La liquirizia di Calabria IGP è commercializzata nelle varietà di radice fresca,radice essiccata ed estratto di radice. Dopo l’estrazione dal terreno, le radici vengono tagliate, calibrate e lavate con acqua. Nel caso di essiccazione, le radici sono poste in luoghi ventilati e soleggiati sia all’aperto sia in locali arieggiati o in forni ventilati con temperatura inferiore a 50 °C. Per l’estrazione del succo, le radici di liquirizia vengono dapprima tagliate, schiacciate e sfibrate e successivamente vengono fatte bollire nell’acqua calda. Il succo, in tal modo estratto, viene fatto chiarificare e concentrare con ulteriore bollitura fino a ricavarne un impasto nero e denso che, infine,viene modellato nella forma voluta e confezionato.

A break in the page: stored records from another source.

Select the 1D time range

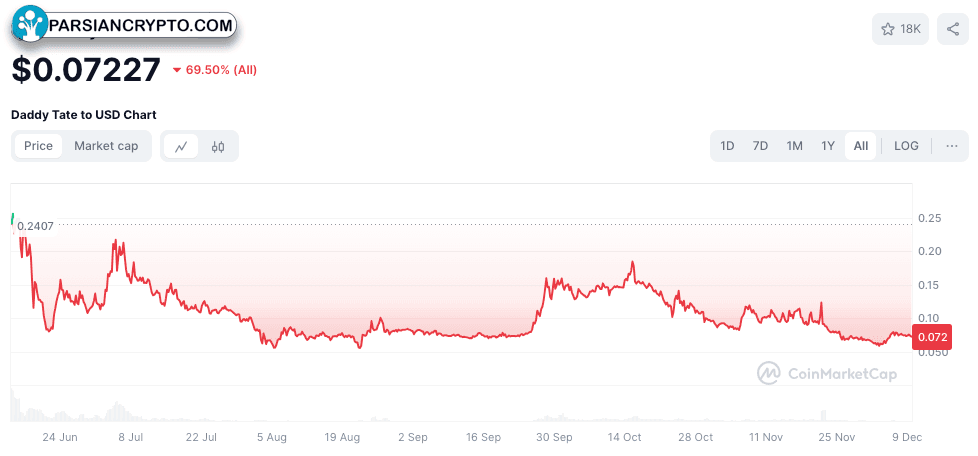tap(727, 146)
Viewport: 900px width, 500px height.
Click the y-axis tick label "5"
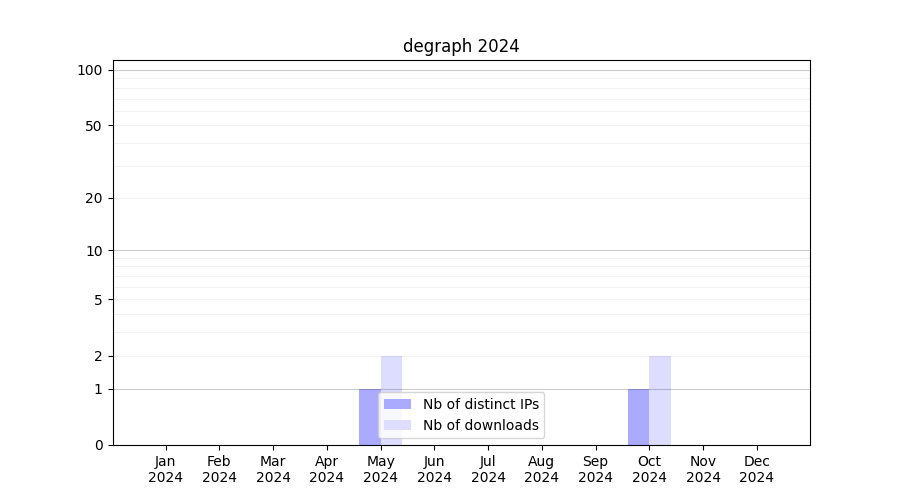[x=98, y=300]
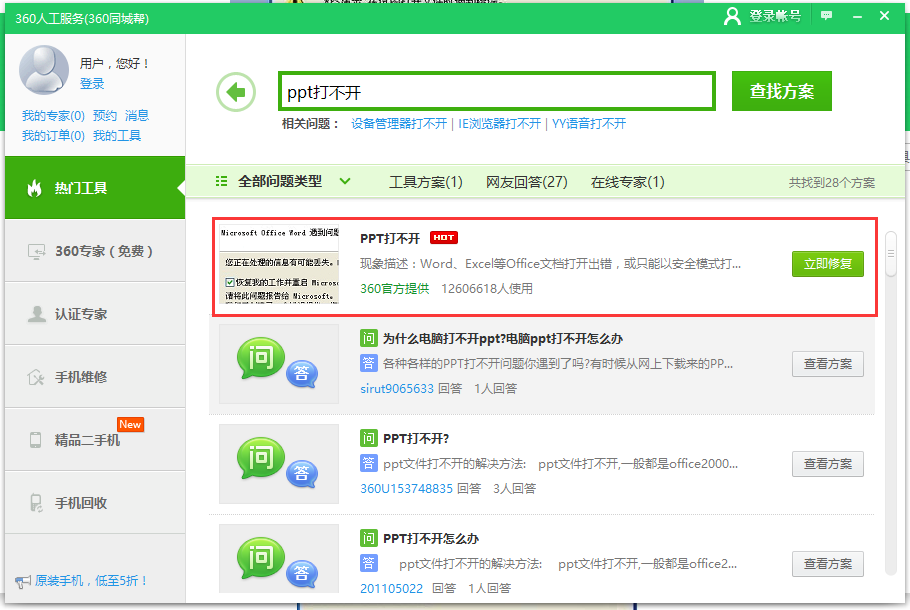This screenshot has height=610, width=910.
Task: Click the green back arrow icon
Action: tap(234, 89)
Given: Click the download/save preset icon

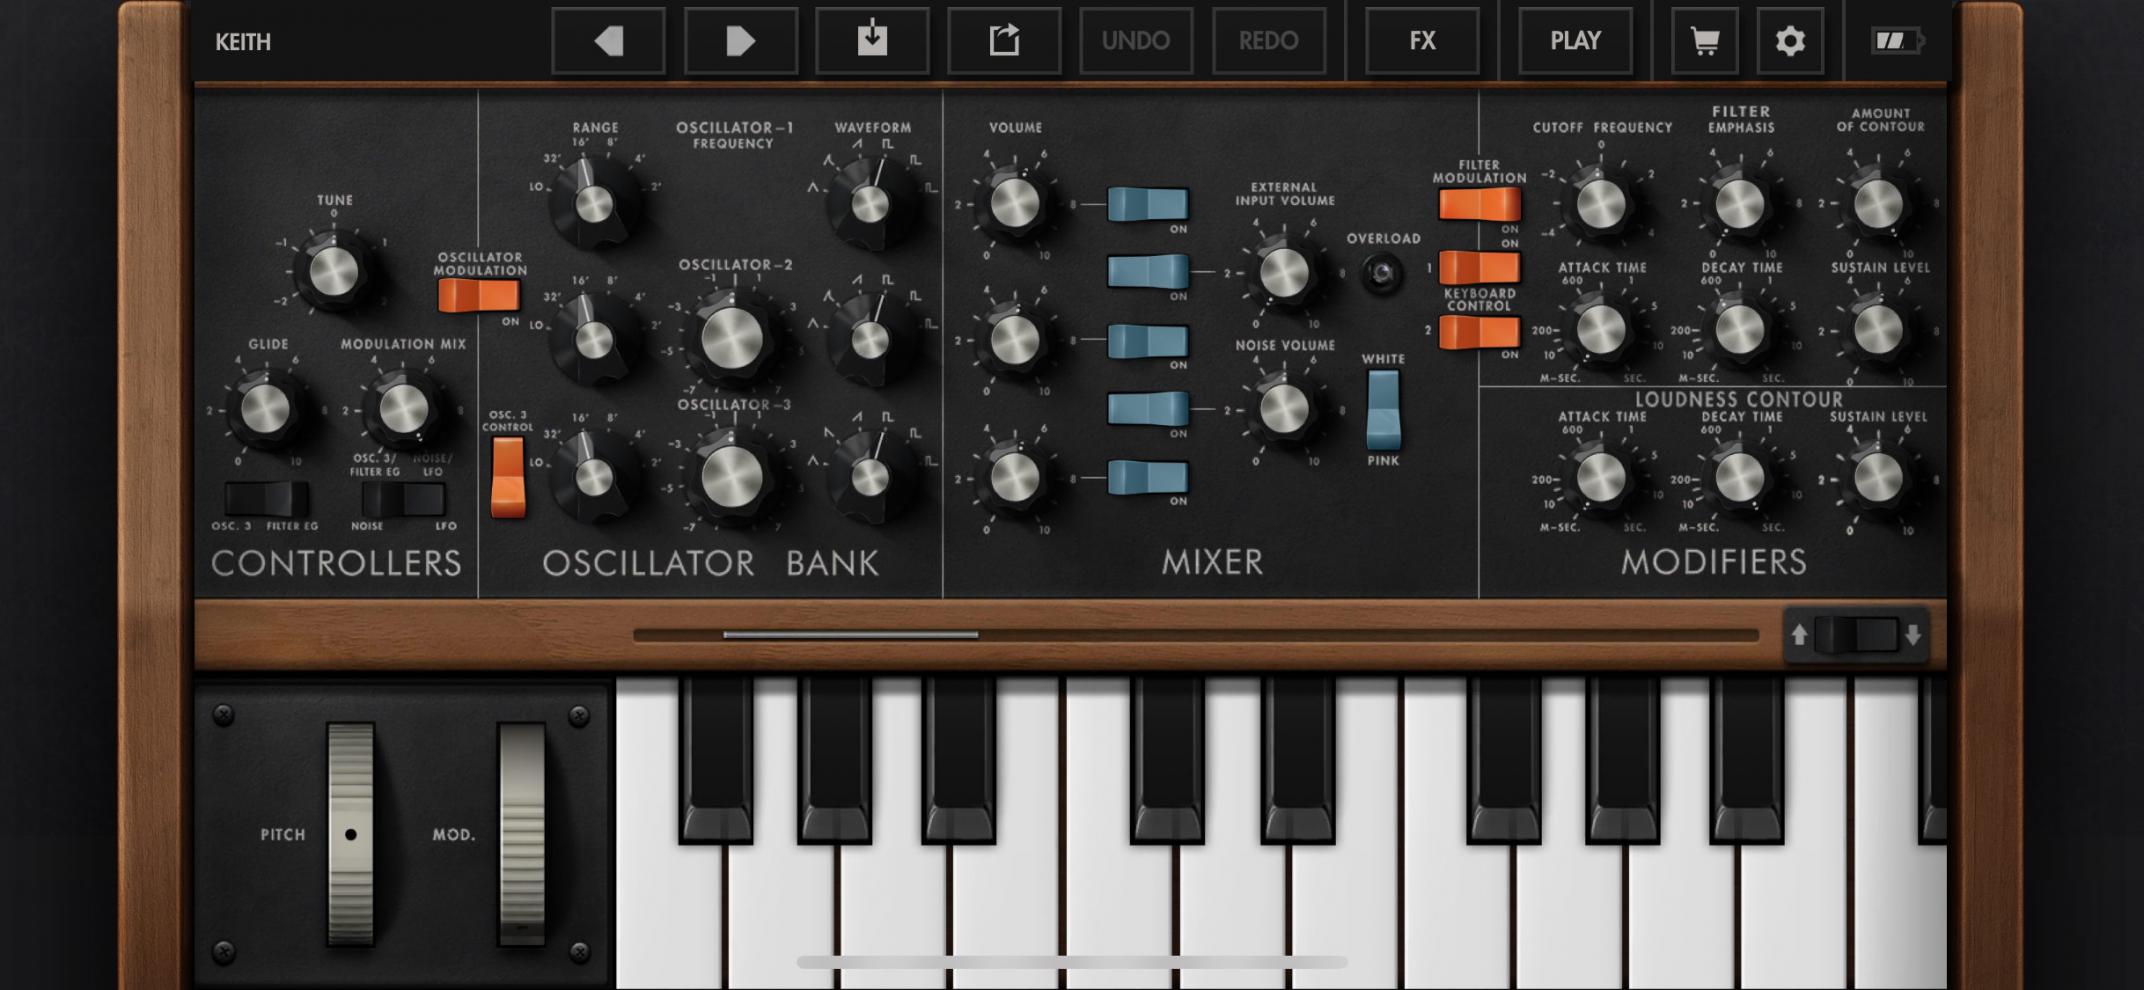Looking at the screenshot, I should point(872,40).
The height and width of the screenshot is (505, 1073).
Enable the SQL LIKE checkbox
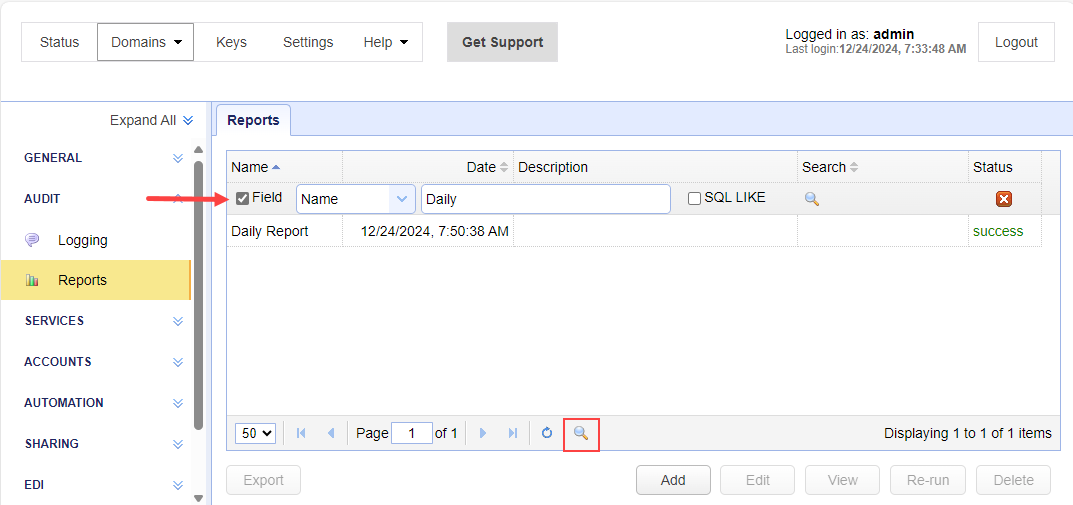coord(695,199)
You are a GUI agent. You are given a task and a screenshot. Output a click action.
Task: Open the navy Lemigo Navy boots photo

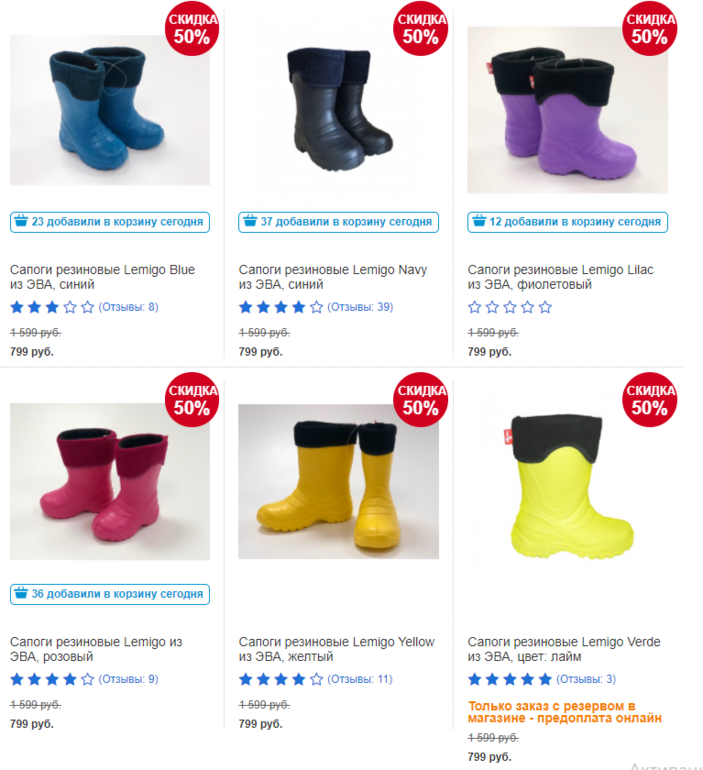click(x=339, y=110)
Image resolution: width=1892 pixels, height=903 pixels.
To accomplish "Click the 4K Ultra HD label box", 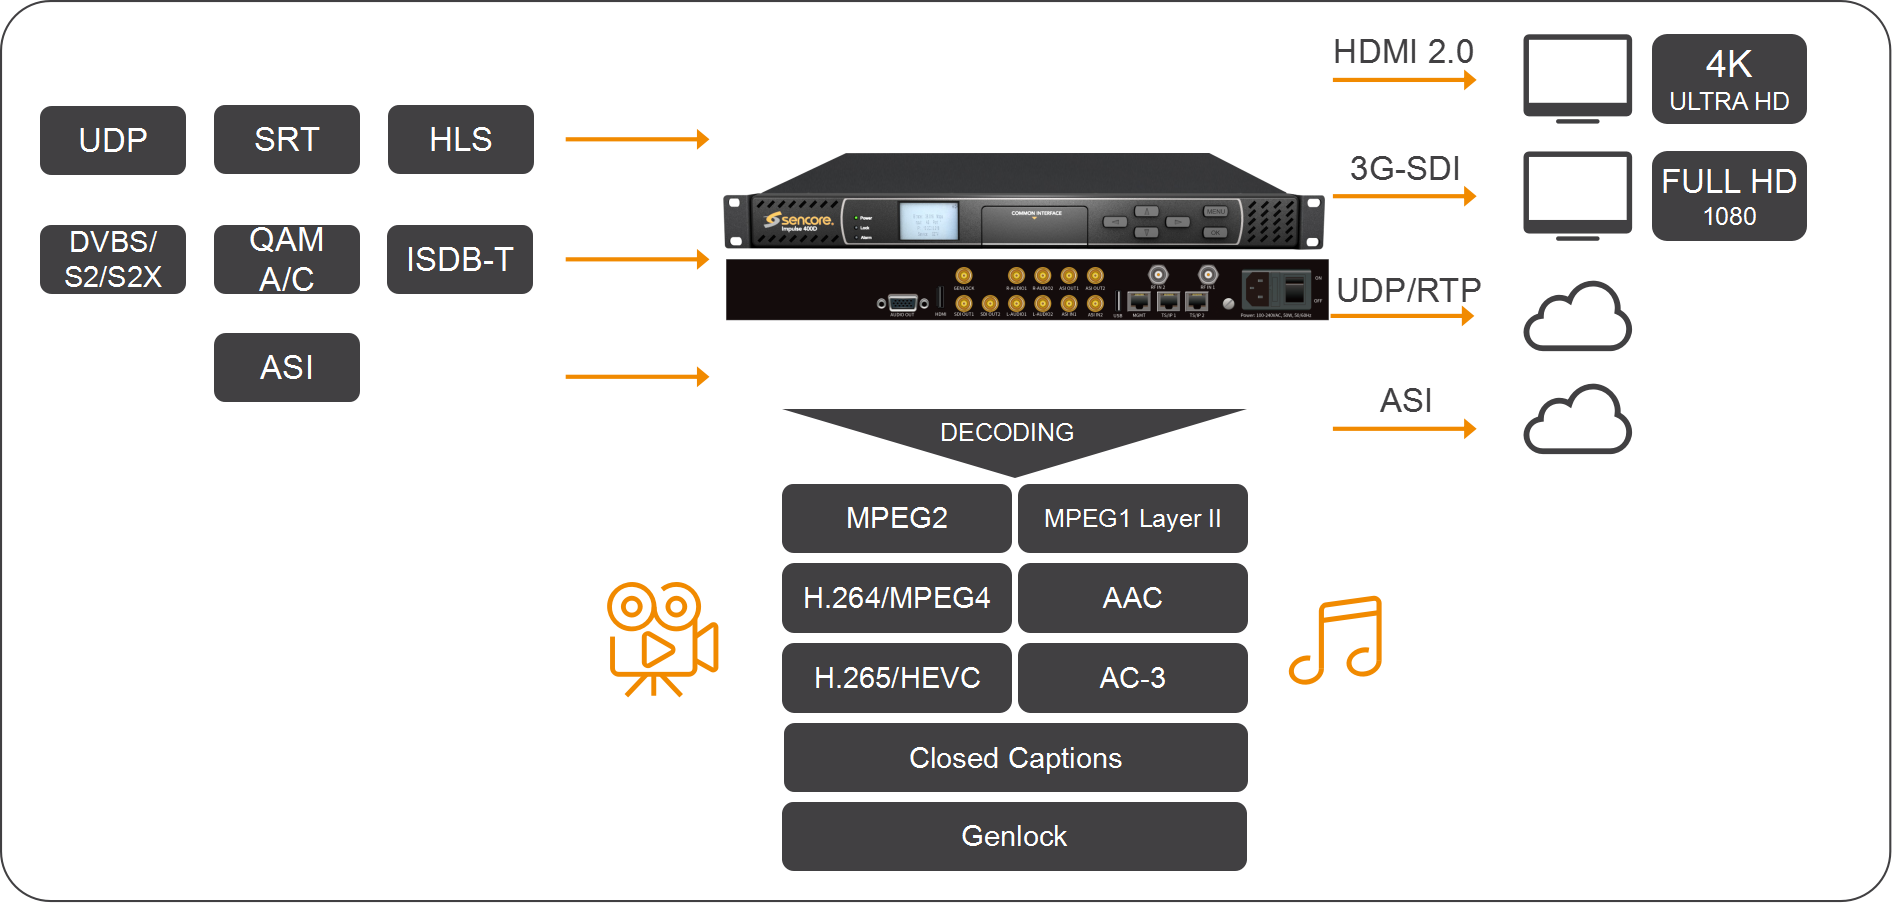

Il nome del genere Glycyrrhiza deriva dal greco ‘glykýs’ (dolce) e ‘rhíza’ (radice) e significa letteralmente ‘radice dolce’, mentre il nome liquirizia deriva dal tardo latino liquiritia, a sua volta derivato dal greco γλυκύρριζα e dal verbo liquere, «diventare fluido» che sottolinea il metodo di estrazione del succo dalle radici. Il principio attivo più importante della liquirizia è la glicirrizina che le conferisce un’azione antinfiammatoria, antivirale e, secondo alcune ricerche, inibisce la replicazione del virus HIV e del coronavirus associato alla SARSin cellule umane, ma è anche notorio come abbia effetti collaterali sull’equilibrio dei sali minerali nel corpo tantoché un abuso di liquirizia può provocare ritenzione idrica e aumento della pressione fino all’ipertensione.